Please copy out the items word for word, from the line that contains "Image resolution: width=616" through the end of the items, and leave the pictures out of your copy.

** Start **

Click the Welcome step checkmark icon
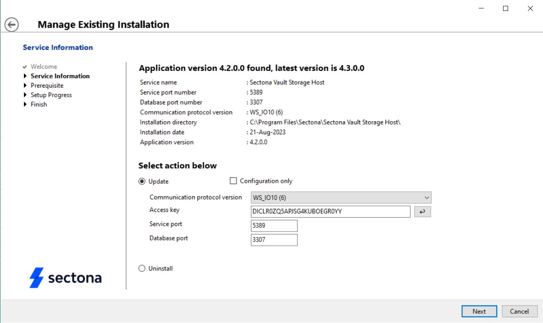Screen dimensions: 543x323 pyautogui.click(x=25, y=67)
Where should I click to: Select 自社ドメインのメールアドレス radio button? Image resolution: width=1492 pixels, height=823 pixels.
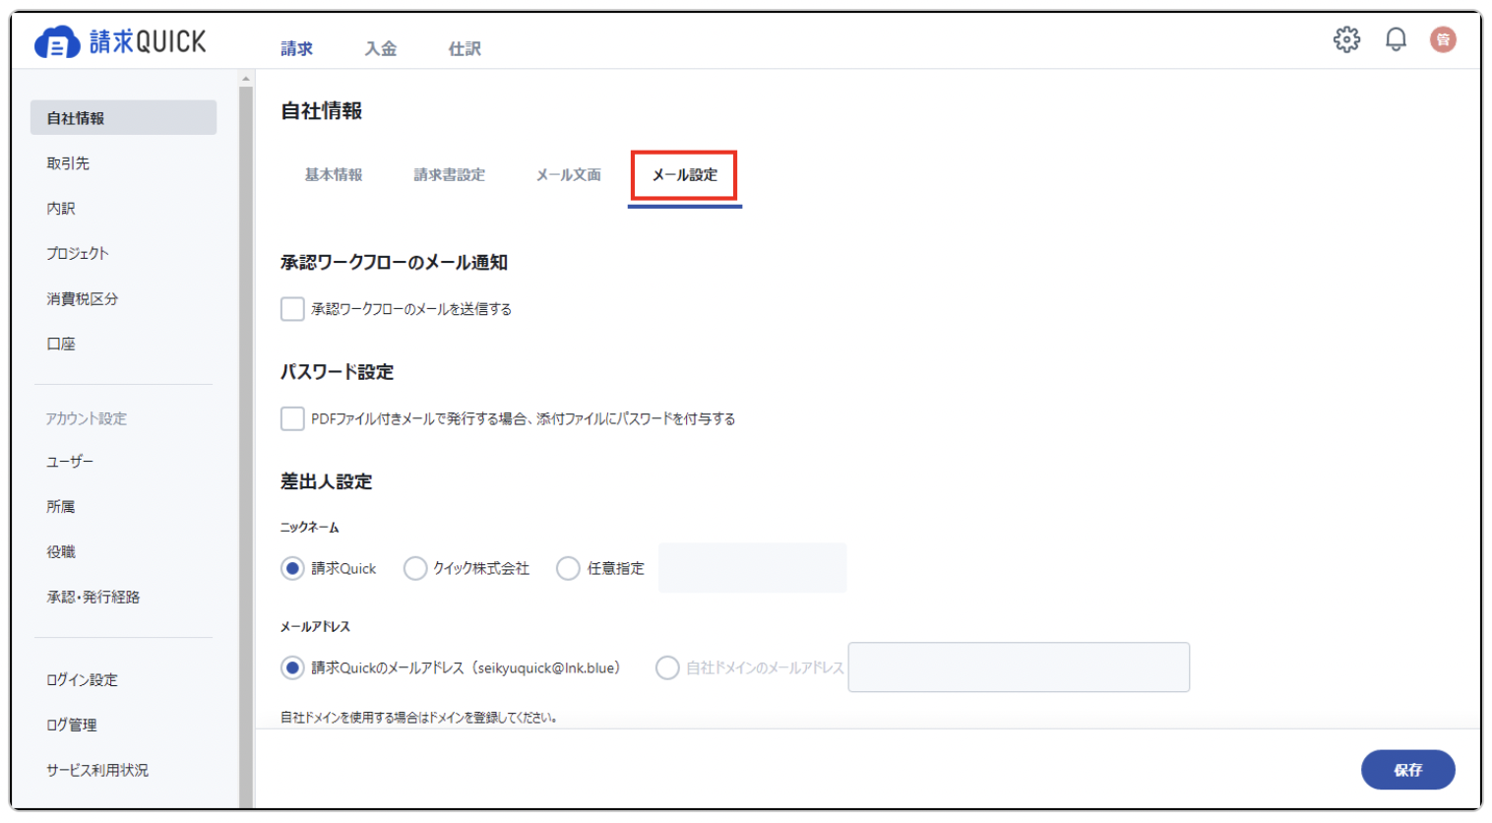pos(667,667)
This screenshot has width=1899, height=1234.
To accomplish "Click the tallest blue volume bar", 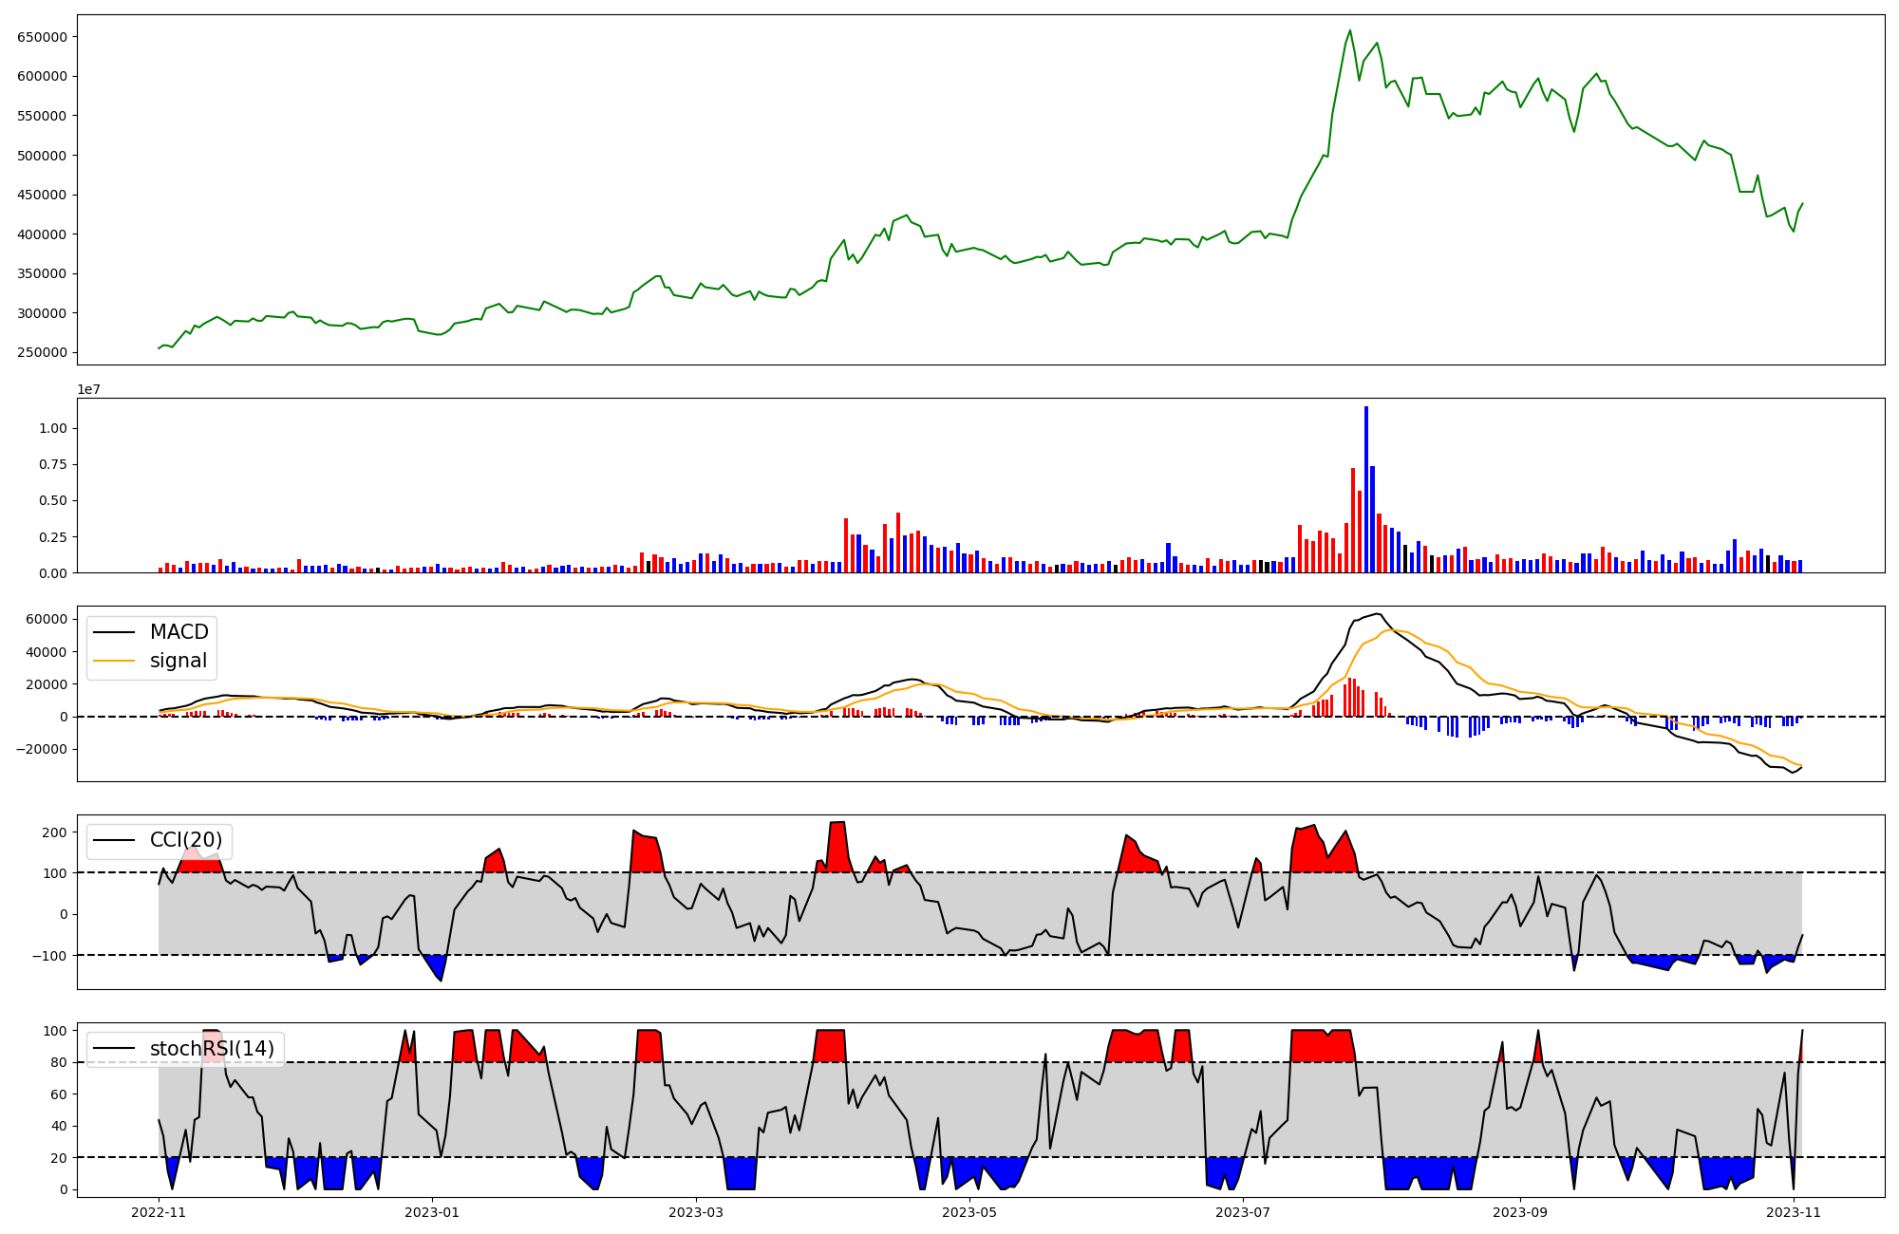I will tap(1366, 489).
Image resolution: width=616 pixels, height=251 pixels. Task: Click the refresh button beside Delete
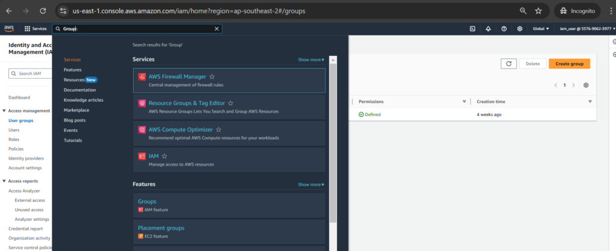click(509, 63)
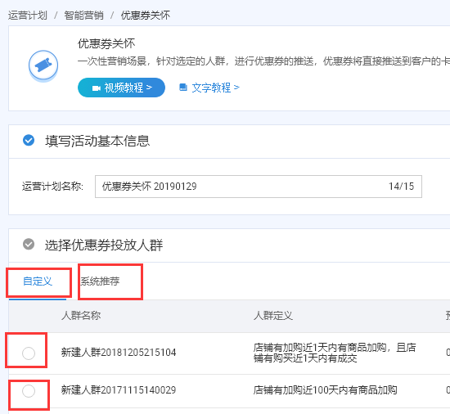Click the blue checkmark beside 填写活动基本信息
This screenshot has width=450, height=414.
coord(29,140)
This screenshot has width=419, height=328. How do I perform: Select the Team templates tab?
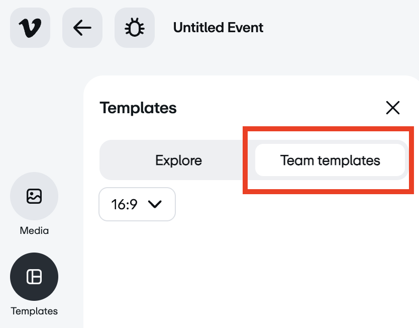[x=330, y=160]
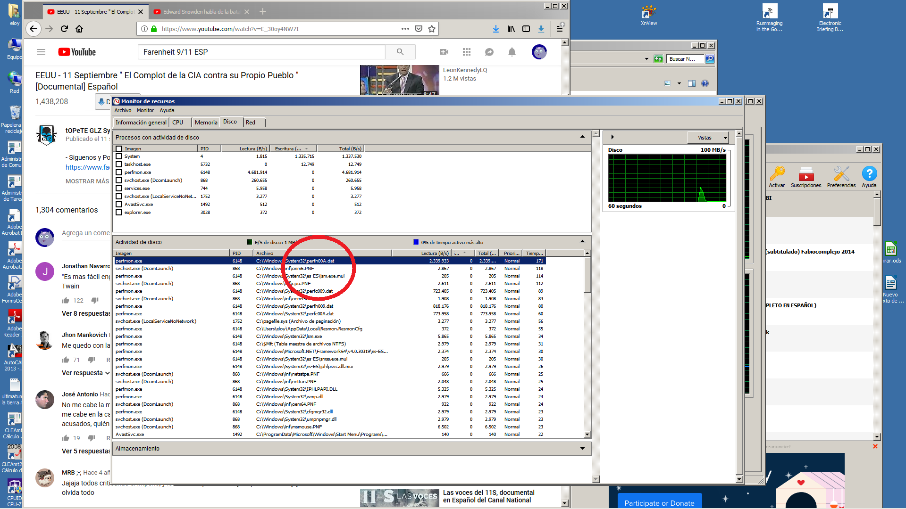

** End **

* REPLY TO THE EXERCISE:
Image resolution: width=616 pixels, height=251 pixels. Task: Click the refresh button beside Delete
click(509, 63)
Click the blue checkmark beside 填写活动基本信息
This screenshot has width=450, height=414.
coord(29,140)
This screenshot has width=419, height=328. How do I perform: Select the Team templates tab?
[x=330, y=160]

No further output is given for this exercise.